Norcantharidin is a cantharidin demethylated analog with antitumor effects in many tumors, including cholangiocarcinoma. Autophagy suppression is known to increase chemosensitivity in cholangiocarcinoma. This study aimed to determine whether autophagy suppression accelerates apoptosis induced by norcantharidin in human cholangiocarcinoma cells. The human cholangiocarcinoma cell line QBC939 was incubated in RPMI 1640 medium with or without norcantharidin. Autophagy was induced using HBSS media with Ca²⁺ and Mg²⁺ supported by 10 mM HEPES or suppressed by treatment with 3-MA or transfection with siRNA against Atg5. The comparison was drawn between these conditions in mitochondrial membrane potential disturbance, the levels of reactive oxygen species (ROS), apoptotic proteins, and apoptosis.
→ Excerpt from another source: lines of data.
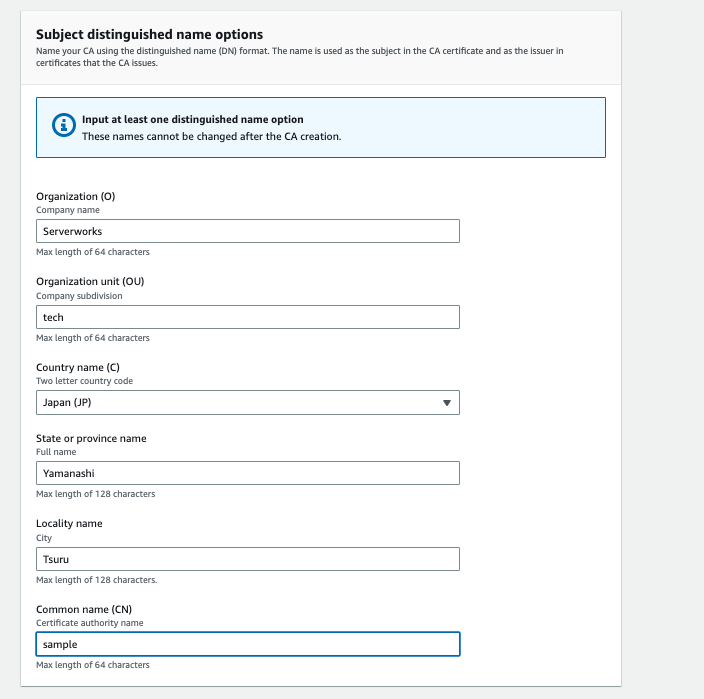Click the Country name (C) label

(x=78, y=367)
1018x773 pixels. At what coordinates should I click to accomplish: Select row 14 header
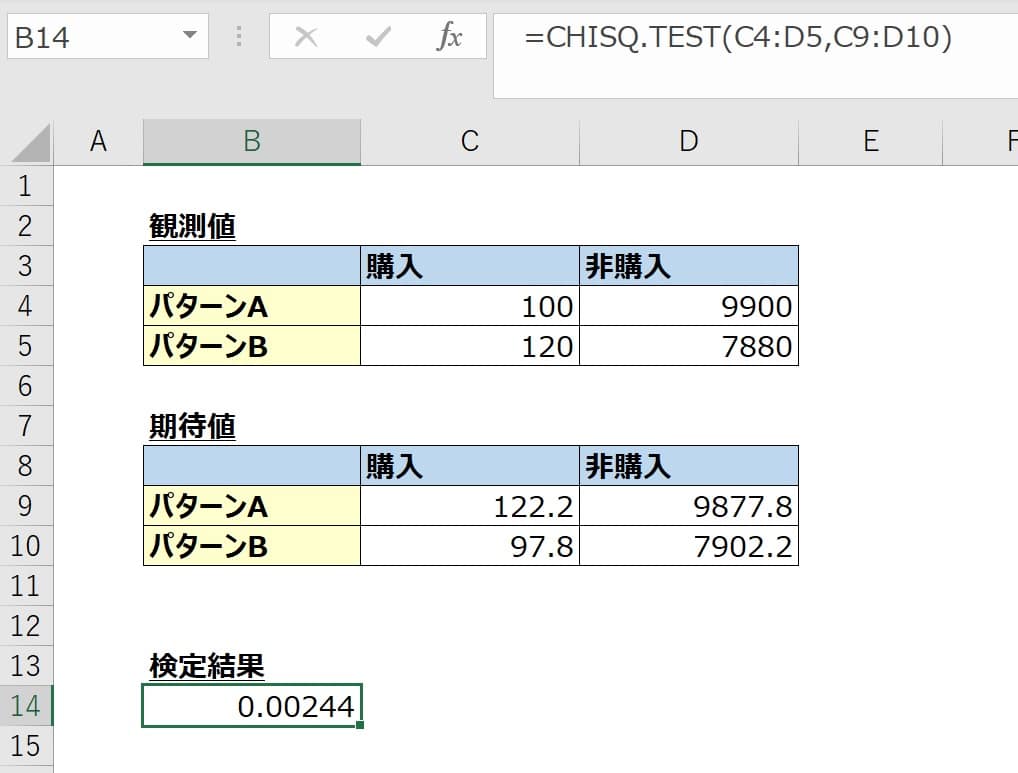tap(25, 706)
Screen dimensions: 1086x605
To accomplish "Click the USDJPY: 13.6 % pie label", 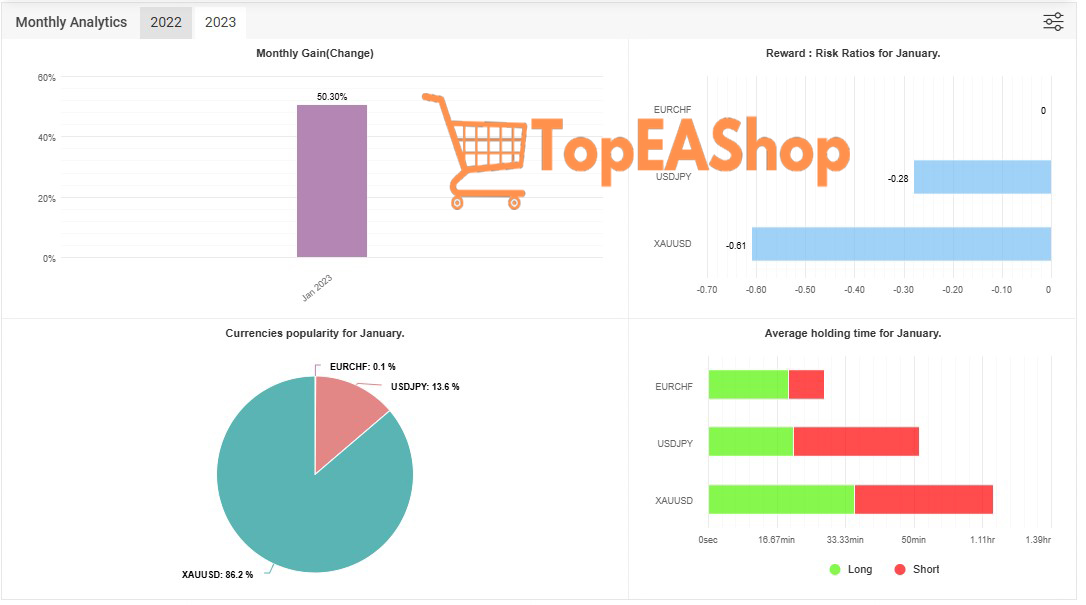I will 425,387.
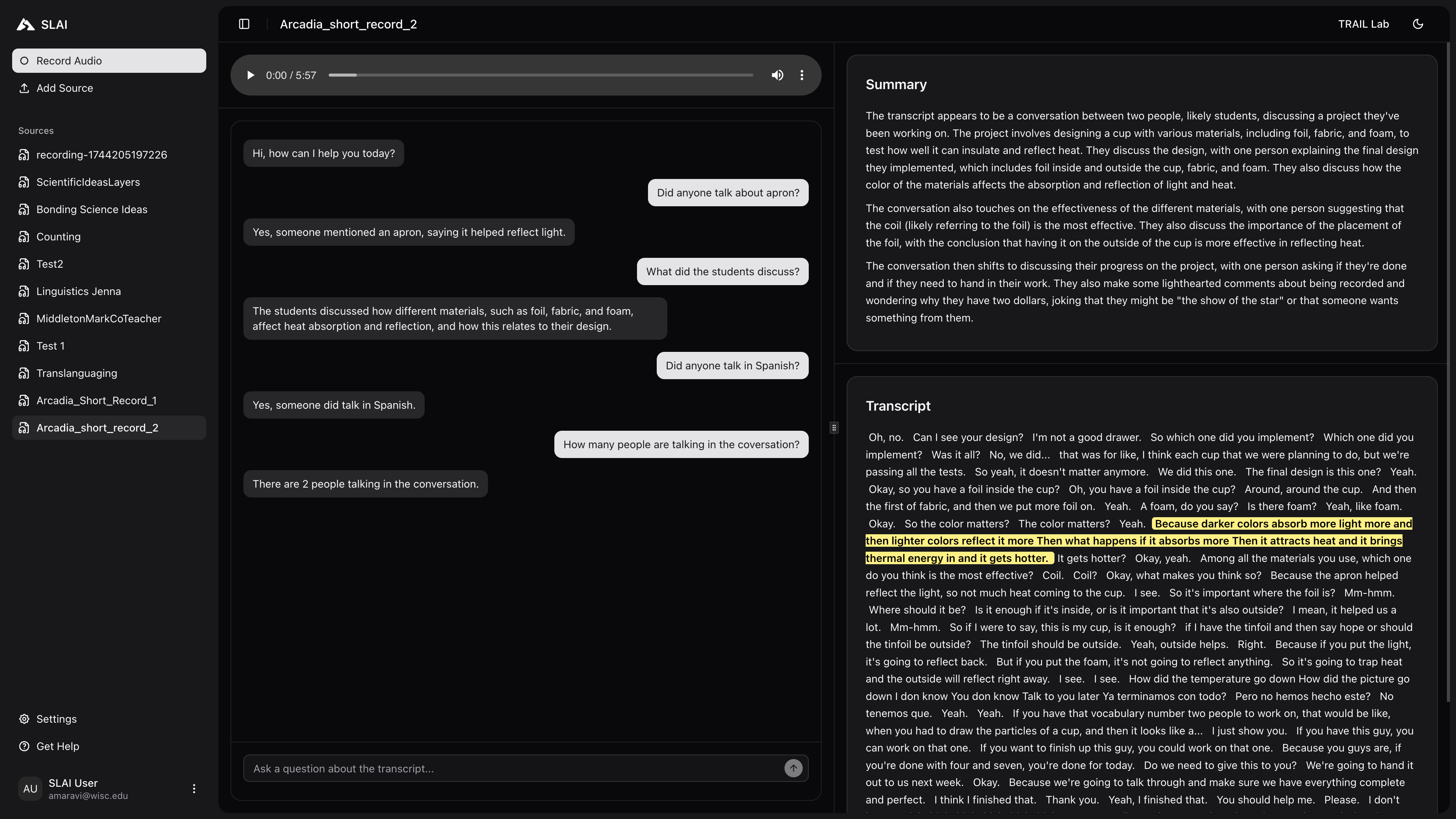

Cholangiocarcinoma cell apoptosis was accelerated by norcantharidin. Autophagy suppression up-regulated norcantharidin’s pro-apoptotic effect, but autophagy induction weakened it. As apoptosis was accelerated, ROS production was up-regulated. Bax protein expression, cytochrome c levels and localization, mitochondrial membrane disturbance, and the levels of caspase-9, caspase-3, and cleaved PARP were higher when autophagy was suppressed, and all of those were down-regulated when autophagy was induced. To sum up, it was found that norcantharidin induced cholangiocarcinoma cell death, and autophagy suppression enhanced the pro-apoptotic action of norcantharidin, which appears to involve the mitochondrial apoptosis pathway activation and ROS generation.